> [SUPPLIED RECORDS]:

+++

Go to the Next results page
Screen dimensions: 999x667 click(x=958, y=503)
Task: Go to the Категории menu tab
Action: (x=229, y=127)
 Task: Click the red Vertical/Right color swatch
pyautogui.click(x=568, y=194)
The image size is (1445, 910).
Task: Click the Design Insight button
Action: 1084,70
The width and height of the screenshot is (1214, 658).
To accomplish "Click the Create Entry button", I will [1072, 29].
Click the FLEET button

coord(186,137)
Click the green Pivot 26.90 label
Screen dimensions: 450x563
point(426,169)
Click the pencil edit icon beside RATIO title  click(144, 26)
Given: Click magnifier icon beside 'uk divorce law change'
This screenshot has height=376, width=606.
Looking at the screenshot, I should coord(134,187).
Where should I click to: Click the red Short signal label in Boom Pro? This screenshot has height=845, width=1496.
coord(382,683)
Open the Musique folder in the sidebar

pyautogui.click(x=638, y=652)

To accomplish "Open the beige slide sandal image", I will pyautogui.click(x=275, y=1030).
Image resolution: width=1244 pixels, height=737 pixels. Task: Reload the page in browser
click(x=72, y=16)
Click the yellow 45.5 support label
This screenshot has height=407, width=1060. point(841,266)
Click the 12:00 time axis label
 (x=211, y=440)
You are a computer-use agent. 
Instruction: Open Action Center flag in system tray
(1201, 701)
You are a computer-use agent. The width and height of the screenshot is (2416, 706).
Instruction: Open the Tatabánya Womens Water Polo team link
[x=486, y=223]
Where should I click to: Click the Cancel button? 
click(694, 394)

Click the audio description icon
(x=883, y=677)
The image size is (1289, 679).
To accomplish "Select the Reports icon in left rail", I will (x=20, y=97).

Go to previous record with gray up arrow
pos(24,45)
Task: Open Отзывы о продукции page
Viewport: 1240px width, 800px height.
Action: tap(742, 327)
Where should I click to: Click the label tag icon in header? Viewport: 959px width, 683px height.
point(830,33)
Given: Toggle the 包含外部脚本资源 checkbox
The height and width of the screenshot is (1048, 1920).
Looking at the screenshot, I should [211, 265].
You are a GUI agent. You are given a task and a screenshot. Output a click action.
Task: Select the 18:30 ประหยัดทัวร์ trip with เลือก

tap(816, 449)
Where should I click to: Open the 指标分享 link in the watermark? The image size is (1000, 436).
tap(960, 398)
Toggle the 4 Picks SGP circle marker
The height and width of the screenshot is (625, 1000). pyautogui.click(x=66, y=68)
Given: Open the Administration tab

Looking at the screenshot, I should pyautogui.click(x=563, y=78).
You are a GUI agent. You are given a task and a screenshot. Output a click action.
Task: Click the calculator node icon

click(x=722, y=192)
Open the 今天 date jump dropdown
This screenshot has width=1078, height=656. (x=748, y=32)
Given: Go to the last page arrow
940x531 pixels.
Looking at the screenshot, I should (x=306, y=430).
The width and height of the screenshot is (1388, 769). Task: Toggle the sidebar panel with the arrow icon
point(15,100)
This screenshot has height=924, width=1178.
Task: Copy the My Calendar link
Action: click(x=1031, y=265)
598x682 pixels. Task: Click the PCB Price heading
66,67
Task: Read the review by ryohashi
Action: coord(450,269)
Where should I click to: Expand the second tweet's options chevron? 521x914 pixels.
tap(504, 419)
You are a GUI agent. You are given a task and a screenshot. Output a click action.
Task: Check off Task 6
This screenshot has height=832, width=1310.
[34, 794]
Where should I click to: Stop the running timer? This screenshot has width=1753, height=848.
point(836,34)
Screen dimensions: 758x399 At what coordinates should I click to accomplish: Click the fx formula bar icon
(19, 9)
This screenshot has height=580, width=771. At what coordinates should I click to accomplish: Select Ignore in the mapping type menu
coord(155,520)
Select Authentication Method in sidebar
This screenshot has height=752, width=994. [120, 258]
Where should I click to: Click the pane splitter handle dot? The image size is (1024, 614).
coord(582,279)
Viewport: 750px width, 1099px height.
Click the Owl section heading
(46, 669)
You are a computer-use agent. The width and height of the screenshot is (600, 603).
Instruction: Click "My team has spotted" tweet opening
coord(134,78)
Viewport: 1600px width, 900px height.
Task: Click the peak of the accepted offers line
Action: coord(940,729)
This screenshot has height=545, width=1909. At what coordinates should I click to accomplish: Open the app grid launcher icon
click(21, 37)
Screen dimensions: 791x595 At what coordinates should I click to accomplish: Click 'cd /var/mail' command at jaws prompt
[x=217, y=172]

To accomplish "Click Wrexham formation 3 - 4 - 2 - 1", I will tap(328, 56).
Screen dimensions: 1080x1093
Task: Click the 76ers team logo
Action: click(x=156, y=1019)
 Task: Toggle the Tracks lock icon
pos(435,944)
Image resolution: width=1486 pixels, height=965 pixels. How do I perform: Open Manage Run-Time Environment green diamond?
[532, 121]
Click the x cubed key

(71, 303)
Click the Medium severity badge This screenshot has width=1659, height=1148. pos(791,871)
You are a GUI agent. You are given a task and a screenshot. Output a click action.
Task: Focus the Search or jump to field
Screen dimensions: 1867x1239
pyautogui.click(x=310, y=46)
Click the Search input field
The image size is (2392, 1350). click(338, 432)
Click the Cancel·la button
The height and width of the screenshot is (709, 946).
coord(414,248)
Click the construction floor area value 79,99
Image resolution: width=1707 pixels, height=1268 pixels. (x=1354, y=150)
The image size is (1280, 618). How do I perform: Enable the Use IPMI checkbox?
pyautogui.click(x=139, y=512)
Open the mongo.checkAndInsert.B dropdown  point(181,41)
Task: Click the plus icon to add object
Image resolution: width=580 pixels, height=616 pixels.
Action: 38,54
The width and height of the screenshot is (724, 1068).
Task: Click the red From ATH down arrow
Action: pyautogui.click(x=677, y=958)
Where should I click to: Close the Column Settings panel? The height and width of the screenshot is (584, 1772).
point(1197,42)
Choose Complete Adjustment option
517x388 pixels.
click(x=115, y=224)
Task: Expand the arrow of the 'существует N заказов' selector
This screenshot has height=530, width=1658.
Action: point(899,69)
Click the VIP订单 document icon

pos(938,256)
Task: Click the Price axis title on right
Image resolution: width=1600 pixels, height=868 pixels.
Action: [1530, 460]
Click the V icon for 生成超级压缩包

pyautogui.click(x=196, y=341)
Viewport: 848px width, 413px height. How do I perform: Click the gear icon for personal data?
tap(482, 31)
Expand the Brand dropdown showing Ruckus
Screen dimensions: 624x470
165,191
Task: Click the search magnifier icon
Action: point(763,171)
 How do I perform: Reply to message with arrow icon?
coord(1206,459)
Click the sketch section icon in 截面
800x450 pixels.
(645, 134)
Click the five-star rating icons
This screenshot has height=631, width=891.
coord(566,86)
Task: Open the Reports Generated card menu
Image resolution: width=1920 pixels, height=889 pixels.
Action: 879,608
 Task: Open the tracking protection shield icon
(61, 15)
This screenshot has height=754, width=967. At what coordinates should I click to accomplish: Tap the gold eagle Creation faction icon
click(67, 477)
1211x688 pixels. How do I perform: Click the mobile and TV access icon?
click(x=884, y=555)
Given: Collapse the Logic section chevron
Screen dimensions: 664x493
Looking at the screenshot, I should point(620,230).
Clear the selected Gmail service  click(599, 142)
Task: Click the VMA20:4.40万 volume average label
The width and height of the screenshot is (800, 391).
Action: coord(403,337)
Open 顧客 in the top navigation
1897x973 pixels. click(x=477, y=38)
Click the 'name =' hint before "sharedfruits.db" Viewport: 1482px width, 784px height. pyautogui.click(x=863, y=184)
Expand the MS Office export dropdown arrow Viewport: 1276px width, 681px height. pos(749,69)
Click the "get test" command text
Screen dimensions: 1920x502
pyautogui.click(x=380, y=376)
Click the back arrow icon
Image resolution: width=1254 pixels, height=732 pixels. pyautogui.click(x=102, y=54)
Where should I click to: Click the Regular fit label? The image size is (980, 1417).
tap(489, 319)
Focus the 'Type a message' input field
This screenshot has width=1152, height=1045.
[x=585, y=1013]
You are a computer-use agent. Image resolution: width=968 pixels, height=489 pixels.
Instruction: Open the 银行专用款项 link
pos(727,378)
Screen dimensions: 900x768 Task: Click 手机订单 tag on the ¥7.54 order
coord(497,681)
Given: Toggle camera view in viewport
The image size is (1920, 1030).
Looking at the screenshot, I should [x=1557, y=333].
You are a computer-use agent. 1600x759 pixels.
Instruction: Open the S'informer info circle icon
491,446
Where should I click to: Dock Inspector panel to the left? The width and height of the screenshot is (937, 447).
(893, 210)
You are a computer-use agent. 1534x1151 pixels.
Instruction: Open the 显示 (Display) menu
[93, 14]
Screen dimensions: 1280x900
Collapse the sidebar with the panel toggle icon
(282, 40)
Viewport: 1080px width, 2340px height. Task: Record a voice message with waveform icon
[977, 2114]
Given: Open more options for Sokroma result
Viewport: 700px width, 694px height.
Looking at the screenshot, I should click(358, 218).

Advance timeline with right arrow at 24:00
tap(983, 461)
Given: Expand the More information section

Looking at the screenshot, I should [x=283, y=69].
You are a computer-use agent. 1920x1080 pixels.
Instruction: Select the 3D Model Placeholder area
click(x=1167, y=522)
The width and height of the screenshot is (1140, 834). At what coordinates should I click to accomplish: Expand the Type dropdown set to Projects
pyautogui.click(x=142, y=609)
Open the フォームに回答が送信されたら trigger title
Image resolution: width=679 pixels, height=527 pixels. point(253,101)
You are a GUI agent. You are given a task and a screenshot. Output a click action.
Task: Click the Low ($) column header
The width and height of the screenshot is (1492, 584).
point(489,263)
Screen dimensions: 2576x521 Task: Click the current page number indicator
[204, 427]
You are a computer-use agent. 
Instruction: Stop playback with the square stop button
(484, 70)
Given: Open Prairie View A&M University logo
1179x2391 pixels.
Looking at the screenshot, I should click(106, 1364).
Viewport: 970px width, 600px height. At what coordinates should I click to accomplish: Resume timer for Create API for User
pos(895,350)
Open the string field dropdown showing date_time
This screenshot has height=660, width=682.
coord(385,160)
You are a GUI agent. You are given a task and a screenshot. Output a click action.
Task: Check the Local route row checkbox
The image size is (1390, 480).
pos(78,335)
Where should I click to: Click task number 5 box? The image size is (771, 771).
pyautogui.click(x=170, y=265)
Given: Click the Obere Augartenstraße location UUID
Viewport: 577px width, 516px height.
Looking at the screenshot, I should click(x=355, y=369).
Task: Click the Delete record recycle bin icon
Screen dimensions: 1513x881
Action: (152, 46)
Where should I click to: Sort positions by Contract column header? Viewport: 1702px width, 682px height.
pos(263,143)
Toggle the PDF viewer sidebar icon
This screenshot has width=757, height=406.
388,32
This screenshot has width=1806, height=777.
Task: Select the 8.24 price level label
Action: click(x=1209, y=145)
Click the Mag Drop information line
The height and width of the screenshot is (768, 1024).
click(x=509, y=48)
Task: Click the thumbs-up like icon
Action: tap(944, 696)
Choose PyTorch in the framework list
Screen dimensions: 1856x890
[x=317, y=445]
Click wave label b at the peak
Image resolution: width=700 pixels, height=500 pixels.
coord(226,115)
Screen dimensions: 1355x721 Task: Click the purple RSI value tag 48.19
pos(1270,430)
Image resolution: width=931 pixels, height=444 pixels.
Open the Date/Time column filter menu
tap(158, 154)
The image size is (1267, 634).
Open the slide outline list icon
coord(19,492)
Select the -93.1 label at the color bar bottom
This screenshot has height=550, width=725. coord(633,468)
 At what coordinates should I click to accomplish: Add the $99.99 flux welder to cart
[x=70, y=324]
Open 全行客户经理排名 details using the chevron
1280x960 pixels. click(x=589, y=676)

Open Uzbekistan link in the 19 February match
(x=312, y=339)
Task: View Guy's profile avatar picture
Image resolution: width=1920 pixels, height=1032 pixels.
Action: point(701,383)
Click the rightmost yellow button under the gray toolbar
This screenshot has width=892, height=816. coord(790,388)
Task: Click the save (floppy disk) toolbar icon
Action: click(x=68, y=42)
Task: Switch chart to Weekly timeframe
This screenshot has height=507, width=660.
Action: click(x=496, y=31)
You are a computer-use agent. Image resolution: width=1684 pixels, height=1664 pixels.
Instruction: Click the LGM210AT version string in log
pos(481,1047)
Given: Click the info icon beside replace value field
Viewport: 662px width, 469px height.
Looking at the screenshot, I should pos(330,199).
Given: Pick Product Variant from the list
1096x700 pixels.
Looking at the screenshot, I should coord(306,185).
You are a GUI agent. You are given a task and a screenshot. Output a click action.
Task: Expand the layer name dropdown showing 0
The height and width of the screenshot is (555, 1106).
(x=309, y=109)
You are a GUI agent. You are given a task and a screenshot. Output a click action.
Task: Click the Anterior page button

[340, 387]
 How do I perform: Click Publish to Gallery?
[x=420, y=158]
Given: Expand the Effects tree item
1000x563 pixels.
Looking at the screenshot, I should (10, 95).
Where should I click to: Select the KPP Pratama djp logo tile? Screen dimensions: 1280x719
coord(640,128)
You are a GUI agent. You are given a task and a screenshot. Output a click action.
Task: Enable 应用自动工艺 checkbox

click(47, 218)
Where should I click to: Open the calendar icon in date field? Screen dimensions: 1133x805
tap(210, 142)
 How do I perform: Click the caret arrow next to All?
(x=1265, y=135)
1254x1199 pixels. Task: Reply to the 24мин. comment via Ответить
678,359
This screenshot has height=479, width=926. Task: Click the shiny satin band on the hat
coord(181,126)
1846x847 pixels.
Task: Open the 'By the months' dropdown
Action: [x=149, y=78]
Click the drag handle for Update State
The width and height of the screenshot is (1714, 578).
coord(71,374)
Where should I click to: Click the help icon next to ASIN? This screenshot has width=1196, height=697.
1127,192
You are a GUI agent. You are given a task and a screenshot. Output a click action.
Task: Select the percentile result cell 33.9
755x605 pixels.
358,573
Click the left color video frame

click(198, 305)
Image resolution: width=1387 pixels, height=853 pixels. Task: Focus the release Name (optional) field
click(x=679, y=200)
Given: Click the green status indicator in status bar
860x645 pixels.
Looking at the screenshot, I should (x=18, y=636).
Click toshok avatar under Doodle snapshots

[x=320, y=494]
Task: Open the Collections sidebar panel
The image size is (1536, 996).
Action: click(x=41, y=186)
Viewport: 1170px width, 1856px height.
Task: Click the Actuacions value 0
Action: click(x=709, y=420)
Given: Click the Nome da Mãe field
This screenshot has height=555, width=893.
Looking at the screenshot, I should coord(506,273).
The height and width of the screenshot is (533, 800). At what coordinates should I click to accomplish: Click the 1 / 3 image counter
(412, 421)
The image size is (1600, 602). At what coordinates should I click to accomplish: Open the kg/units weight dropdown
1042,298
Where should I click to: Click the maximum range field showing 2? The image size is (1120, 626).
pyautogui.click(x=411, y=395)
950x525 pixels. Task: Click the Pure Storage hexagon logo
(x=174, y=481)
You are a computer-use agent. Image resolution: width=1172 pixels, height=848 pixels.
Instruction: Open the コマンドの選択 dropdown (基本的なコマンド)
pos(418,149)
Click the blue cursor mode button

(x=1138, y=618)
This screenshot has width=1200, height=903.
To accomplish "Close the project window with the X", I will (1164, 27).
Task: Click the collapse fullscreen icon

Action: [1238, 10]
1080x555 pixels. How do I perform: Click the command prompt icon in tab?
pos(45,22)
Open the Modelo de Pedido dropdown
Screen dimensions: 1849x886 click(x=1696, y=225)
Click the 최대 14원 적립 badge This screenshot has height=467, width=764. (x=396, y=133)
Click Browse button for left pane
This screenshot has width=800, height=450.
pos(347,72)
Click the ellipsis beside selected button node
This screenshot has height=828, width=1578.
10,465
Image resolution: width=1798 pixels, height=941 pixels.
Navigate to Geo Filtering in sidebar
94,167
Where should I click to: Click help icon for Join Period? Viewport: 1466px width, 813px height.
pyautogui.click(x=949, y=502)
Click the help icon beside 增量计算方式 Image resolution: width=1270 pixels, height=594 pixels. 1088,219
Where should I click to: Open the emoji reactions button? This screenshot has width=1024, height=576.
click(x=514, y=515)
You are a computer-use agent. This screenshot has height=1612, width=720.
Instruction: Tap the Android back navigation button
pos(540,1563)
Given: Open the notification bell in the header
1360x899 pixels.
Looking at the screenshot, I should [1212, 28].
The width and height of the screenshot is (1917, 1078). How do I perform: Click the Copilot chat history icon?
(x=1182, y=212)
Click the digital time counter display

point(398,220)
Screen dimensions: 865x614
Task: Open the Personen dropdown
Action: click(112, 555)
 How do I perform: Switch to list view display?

+++

> [DIRECTIONS]: Retype only this range exactly: the first line of the data through the line where "The width and height of the screenshot is (1214, 658)." appears.

> [OUTPUT OF THE TASK]:
Go to the Next results page
Screen dimensions: 999x667 click(x=958, y=503)
Task: Go to the Категории menu tab
Action: (x=229, y=127)
 Task: Click the red Vertical/Right color swatch
pyautogui.click(x=568, y=194)
The image size is (1445, 910).
Task: Click the Design Insight button
Action: 1084,70
The width and height of the screenshot is (1214, 658).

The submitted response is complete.